_WRITTEN PROBLEM:_ Put the lines from the one containing "1024x756 pixels. Task: Click" up to and including the one containing "(x=246, y=612)" into a JSON list of strings, one string per line and blank lines omitted. Leave the pictures out of the answer.

_SUPPLIED INFORMATION:_
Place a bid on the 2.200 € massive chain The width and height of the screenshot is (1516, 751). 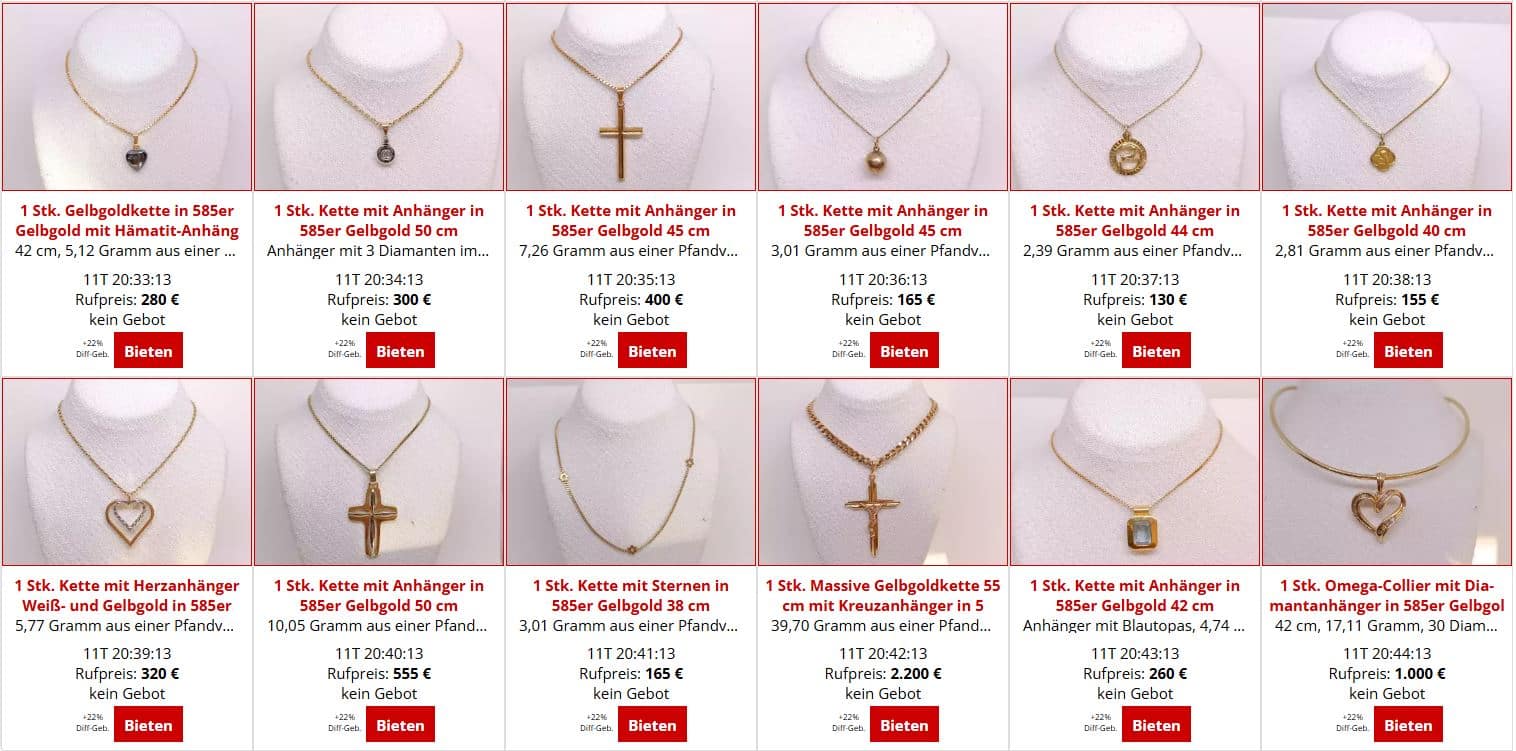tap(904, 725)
==
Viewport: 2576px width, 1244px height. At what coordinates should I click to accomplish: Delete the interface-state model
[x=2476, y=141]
* * *
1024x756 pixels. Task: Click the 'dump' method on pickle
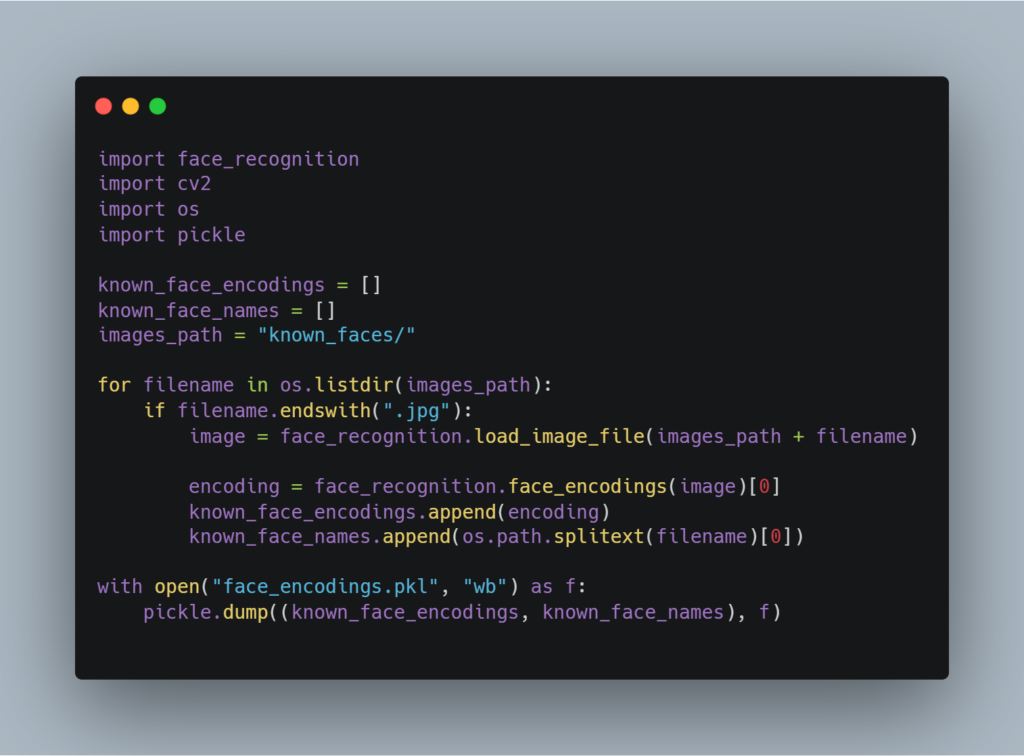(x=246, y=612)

_RESULT OF THE TASK:_
[
  "1024x756 pixels. Task: Click the 'dump' method on pickle",
  "(x=246, y=612)"
]